Combined T2w volumetry, DW-MRI and DCE-MRI for response assessment after neo-adjuvant chemoradiation in locally advanced rectal cancer

Authors

  • Martijn Intven Department of Radiotherapy, University Medical Center Utrecht, Utrecht, The Netherlands
  • Evelyn M. Monninkhof Julius Center for Health Sciences and Primary Care, University Medical Center Utrecht, Utrecht, The Netherlands
  • Onne Reerink Department of Radiotherapy, University Medical Center Utrecht, Utrecht, The Netherlands
  • Marielle E.P. Philippens Department of Radiotherapy, University Medical Center Utrecht, Utrecht, The Netherlands

DOI:

https://doi.org/10.3109/0284186X.2015.1037010

Abstract

Background. To assess the value of combined T2-weighted magnetic resonance imaging (MRI) (T2w) volumetry, diffusion-weighted (DW)-MRI and dynamic contrast enhanced (DCE)-MRI for pathological response prediction after neo-adjuvant chemoradiation (CRT) in locally advanced rectal cancer (LARC).

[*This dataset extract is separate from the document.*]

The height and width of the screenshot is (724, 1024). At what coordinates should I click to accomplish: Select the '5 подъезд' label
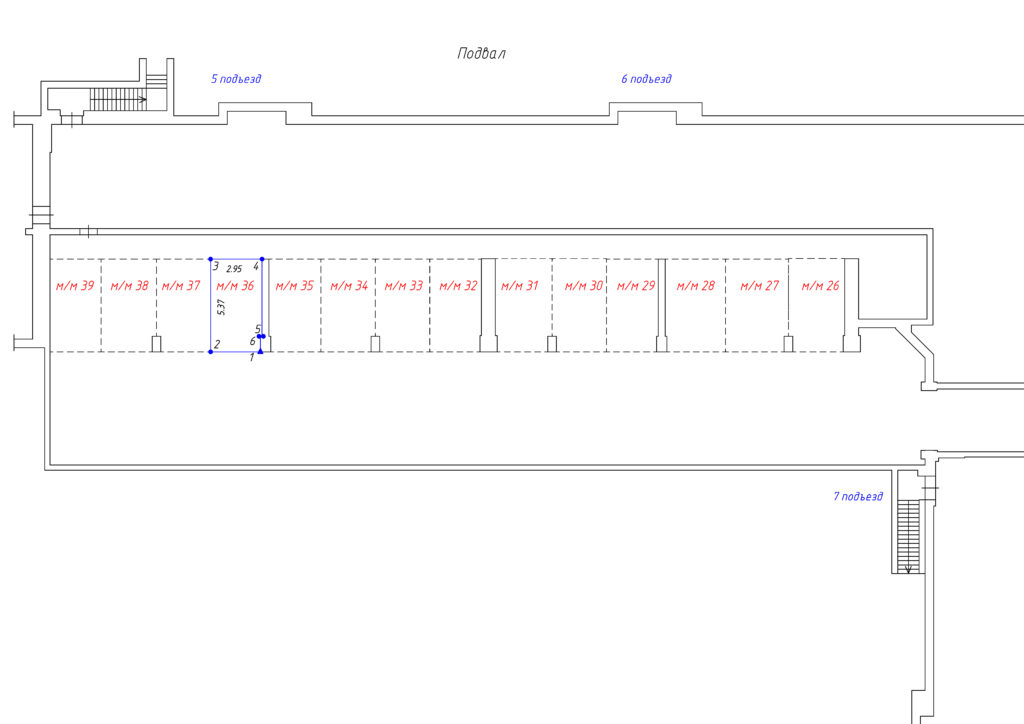tap(236, 79)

Material and methods. MRI with DW-MRI and DCE-MRI sequences was performed before start of CRT and before surgery. After surgery, the tumor regression grade (TRG) was obtained based on the score by Mandard et al. Pathological complete responders (pCR, TRG 1), and pathological good responders (GR, TRG 1 + 2) were compared to non-pCR and non-GR patients, respectively.

Results. In total 55 patients were analyzed, six had a pCR (10.9%) and 10 a GR (18.2%). Favorable responders had a larger decrease in tumor volume and Ktrans and a larger increase in apparent diffusion coefficient (ADC) values compared to non-responders. ADC change showed the best diagnostic accuracy for pCR. For GR, the model including ADC change and volume change showed the best diagnostic performance. However, this performance was not statistically better compared to the model with ADC change alone. Inclusion of Ktrans change did not increase the diagnostic accuracy for pathological favorable response.

Conclusions. This explorative study showed that ADC change is a promising diagnostic tool for pCR and GR. Volume decrease showed potential limited additional diagnostic value for GR while Ktrans change showed no additional diagnostic value for pCR and GR.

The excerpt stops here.